[Item position entries]
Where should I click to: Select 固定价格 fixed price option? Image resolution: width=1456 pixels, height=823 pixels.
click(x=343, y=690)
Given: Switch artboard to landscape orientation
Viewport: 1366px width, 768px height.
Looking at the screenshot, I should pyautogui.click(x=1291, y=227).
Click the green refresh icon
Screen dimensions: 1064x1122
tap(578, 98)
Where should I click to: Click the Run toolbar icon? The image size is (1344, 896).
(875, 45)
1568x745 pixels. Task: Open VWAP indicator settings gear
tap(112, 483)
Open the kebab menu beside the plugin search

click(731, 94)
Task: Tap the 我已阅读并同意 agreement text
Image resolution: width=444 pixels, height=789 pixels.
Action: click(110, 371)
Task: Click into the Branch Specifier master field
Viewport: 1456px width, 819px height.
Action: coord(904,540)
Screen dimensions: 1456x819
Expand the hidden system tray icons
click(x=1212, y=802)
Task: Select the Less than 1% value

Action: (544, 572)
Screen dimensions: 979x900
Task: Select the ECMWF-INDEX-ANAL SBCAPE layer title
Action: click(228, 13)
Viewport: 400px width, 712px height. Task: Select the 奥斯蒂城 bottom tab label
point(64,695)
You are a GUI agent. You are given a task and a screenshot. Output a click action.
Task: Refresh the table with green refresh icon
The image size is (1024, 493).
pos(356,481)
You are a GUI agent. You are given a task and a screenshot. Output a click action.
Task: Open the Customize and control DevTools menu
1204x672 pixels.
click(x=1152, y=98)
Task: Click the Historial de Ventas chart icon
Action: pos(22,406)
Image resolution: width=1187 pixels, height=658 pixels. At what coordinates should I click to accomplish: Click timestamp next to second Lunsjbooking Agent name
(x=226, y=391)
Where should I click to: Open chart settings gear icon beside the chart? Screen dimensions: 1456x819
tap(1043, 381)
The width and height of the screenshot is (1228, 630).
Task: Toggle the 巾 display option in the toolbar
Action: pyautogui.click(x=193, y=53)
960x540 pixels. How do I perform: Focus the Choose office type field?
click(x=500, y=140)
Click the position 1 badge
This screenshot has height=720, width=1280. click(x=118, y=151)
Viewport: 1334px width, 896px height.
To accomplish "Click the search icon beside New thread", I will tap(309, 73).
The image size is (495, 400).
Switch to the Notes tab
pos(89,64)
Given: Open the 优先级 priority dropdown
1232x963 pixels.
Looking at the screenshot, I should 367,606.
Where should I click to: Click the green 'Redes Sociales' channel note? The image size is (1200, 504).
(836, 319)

[EXERCISE INSTRUCTIONS] Return all of the records above word for word, keeping every line in its original order.

[TASK SOLUTION]
Where should I click to: Select 固定价格 fixed price option? Image resolution: width=1456 pixels, height=823 pixels.
click(x=343, y=690)
Given: Switch artboard to landscape orientation
Viewport: 1366px width, 768px height.
Looking at the screenshot, I should pyautogui.click(x=1291, y=227).
Click the green refresh icon
Screen dimensions: 1064x1122
tap(578, 98)
Where should I click to: Click the Run toolbar icon? The image size is (1344, 896).
(875, 45)
1568x745 pixels. Task: Open VWAP indicator settings gear
tap(112, 483)
Open the kebab menu beside the plugin search

click(731, 94)
Task: Tap the 我已阅读并同意 agreement text
Image resolution: width=444 pixels, height=789 pixels.
Action: click(110, 371)
Task: Click into the Branch Specifier master field
Viewport: 1456px width, 819px height.
Action: coord(904,540)
Screen dimensions: 1456x819
Expand the hidden system tray icons
click(x=1212, y=802)
Task: Select the Less than 1% value

Action: (544, 572)
Screen dimensions: 979x900
Task: Select the ECMWF-INDEX-ANAL SBCAPE layer title
Action: click(228, 13)
Viewport: 400px width, 712px height. Task: Select the 奥斯蒂城 bottom tab label
point(64,695)
You are a GUI agent. You are given a task and a screenshot. Output a click action.
Task: Refresh the table with green refresh icon
The image size is (1024, 493).
pos(356,481)
You are a GUI agent. You are given a task and a screenshot. Output a click action.
Task: Open the Customize and control DevTools menu
1204x672 pixels.
click(x=1152, y=98)
Task: Click the Historial de Ventas chart icon
Action: pos(22,406)
Image resolution: width=1187 pixels, height=658 pixels. At what coordinates should I click to accomplish: Click timestamp next to second Lunsjbooking Agent name
(x=226, y=391)
Where should I click to: Open chart settings gear icon beside the chart? Screen dimensions: 1456x819
tap(1043, 381)
The width and height of the screenshot is (1228, 630).
Task: Toggle the 巾 display option in the toolbar
Action: pyautogui.click(x=193, y=53)
960x540 pixels. How do I perform: Focus the Choose office type field?
click(x=500, y=140)
Click the position 1 badge
This screenshot has height=720, width=1280. click(x=118, y=151)
Viewport: 1334px width, 896px height.
To accomplish "Click the search icon beside New thread", I will tap(309, 73).
The image size is (495, 400).
Switch to the Notes tab
pos(89,64)
Given: Open the 优先级 priority dropdown
1232x963 pixels.
Looking at the screenshot, I should 367,606.
Where should I click to: Click the green 'Redes Sociales' channel note? The image size is (1200, 504).
(836, 319)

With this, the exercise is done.